=== Problem statement ===
Starting with the line that contains "Open more options for Блог Промсвязьбанка row", set down each line through the end of the entries below, exactly and with nothing added.

-------- Given information --------

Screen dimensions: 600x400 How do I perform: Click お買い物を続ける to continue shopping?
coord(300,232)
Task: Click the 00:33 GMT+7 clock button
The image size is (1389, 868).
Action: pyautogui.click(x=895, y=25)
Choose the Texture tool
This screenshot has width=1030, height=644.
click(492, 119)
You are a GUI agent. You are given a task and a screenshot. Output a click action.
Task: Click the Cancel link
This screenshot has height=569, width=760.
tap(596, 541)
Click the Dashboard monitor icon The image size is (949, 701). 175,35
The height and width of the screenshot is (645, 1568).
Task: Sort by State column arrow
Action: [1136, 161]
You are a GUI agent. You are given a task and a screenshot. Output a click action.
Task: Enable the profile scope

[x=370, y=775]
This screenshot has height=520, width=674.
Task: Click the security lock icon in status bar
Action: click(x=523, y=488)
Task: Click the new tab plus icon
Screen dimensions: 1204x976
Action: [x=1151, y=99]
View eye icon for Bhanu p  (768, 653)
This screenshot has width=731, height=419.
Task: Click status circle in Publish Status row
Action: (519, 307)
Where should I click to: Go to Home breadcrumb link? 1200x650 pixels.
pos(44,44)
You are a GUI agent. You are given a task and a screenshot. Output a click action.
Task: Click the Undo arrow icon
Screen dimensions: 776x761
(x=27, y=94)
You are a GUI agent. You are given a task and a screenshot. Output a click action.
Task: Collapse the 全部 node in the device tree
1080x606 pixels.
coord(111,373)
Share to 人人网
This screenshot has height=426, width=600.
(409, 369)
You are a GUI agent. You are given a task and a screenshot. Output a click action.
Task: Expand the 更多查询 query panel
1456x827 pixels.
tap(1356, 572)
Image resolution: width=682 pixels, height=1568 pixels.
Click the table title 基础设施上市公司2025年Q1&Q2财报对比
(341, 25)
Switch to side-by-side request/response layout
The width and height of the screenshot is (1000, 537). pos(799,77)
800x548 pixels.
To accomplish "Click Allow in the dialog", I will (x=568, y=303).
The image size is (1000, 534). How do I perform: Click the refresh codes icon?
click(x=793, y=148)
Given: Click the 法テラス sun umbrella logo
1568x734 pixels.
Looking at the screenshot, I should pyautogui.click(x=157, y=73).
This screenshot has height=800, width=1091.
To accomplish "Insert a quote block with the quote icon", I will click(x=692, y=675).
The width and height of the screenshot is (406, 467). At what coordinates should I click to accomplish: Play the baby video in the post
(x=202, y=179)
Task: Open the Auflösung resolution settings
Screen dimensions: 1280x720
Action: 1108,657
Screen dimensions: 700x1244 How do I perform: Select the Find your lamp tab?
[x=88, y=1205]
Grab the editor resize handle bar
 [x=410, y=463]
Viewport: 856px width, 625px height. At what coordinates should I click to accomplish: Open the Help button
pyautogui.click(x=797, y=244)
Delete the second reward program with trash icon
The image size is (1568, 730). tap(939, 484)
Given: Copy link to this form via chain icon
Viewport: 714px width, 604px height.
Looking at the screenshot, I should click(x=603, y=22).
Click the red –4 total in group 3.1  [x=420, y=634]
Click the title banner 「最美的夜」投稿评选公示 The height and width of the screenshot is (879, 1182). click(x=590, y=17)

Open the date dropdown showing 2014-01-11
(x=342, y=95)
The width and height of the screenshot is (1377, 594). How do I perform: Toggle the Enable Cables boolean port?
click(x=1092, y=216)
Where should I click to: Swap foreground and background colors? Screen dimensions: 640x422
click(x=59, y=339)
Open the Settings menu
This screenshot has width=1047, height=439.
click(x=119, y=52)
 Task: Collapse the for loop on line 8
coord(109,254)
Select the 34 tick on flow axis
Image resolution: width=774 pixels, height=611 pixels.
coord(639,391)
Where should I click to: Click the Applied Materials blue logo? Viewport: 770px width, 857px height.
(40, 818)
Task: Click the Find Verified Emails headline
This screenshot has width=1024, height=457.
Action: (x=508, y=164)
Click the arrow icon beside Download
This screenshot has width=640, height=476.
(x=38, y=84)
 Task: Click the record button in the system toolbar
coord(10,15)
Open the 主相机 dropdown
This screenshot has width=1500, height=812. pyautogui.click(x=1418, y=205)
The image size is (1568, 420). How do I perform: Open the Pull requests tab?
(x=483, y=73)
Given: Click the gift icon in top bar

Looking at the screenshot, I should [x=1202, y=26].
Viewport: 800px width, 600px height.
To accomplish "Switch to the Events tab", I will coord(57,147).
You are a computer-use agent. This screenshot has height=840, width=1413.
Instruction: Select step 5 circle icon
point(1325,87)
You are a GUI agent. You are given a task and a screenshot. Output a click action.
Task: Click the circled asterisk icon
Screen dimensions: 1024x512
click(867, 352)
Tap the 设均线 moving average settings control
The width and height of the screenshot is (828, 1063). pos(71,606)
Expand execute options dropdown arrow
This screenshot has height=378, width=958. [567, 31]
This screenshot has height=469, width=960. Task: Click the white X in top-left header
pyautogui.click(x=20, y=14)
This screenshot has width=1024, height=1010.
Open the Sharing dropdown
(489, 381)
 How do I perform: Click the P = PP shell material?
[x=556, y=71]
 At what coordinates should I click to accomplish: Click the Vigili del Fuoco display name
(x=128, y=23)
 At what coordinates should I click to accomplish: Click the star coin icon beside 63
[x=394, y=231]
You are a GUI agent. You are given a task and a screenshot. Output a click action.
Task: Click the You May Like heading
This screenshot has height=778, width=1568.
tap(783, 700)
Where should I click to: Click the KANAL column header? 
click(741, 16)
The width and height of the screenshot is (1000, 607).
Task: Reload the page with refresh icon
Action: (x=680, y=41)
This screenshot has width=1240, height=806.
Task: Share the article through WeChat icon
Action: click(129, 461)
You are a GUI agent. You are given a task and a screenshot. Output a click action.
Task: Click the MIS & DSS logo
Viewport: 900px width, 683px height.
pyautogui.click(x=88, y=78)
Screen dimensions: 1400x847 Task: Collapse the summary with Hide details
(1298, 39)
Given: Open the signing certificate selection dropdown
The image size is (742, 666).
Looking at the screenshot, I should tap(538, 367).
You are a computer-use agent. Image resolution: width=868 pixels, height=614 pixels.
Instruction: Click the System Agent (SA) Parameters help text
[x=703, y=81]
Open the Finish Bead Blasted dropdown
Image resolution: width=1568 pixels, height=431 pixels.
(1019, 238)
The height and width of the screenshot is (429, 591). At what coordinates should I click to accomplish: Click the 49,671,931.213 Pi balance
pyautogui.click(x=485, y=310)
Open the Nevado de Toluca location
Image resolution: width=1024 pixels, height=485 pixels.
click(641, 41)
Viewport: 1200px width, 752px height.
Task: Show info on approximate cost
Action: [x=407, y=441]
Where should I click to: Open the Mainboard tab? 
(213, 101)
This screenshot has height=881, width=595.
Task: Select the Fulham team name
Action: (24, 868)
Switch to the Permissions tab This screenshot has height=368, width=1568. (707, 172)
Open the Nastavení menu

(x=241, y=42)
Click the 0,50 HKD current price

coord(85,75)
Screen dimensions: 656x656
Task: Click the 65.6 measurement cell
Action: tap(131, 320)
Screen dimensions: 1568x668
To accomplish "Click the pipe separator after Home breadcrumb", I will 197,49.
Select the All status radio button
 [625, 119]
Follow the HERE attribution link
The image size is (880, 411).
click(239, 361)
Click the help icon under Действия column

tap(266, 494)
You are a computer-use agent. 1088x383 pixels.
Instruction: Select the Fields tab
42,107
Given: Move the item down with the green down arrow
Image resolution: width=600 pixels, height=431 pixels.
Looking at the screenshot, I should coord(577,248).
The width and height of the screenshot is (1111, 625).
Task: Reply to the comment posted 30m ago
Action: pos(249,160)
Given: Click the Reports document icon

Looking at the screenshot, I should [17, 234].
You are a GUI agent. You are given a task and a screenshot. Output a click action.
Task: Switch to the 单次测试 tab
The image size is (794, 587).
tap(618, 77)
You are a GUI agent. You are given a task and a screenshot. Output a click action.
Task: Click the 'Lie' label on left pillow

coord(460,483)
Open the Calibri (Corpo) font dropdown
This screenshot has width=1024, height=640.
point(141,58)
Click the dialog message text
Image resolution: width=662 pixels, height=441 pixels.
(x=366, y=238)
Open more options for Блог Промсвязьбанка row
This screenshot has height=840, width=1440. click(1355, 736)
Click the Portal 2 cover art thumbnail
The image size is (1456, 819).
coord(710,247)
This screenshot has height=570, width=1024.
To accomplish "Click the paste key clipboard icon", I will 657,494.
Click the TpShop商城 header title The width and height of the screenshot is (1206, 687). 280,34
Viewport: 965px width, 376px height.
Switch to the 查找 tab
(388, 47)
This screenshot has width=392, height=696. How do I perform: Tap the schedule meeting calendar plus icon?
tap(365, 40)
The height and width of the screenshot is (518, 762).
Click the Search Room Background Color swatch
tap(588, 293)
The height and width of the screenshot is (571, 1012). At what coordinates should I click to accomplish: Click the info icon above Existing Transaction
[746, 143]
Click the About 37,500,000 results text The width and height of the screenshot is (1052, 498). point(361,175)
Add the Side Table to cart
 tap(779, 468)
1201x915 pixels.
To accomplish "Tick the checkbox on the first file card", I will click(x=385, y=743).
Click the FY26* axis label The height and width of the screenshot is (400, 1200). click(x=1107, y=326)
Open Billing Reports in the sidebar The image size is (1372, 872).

--------

=== Solution to the exercise ===
Open more options for Блог Промсвязьбанка row
This screenshot has height=840, width=1440. click(1355, 736)
Click the Portal 2 cover art thumbnail
The image size is (1456, 819).
coord(710,247)
This screenshot has height=570, width=1024.
To accomplish "Click the paste key clipboard icon", I will 657,494.
Click the TpShop商城 header title The width and height of the screenshot is (1206, 687). 280,34
Viewport: 965px width, 376px height.
Switch to the 查找 tab
(388, 47)
This screenshot has width=392, height=696. How do I perform: Tap the schedule meeting calendar plus icon?
tap(365, 40)
The height and width of the screenshot is (518, 762).
Click the Search Room Background Color swatch
tap(588, 293)
The height and width of the screenshot is (571, 1012). At what coordinates should I click to accomplish: Click the info icon above Existing Transaction
[746, 143]
Click the About 37,500,000 results text The width and height of the screenshot is (1052, 498). point(361,175)
Add the Side Table to cart
 tap(779, 468)
1201x915 pixels.
To accomplish "Tick the checkbox on the first file card", I will click(x=385, y=743).
Click the FY26* axis label The height and width of the screenshot is (400, 1200). click(x=1107, y=326)
Open Billing Reports in the sidebar The image size is (1372, 872).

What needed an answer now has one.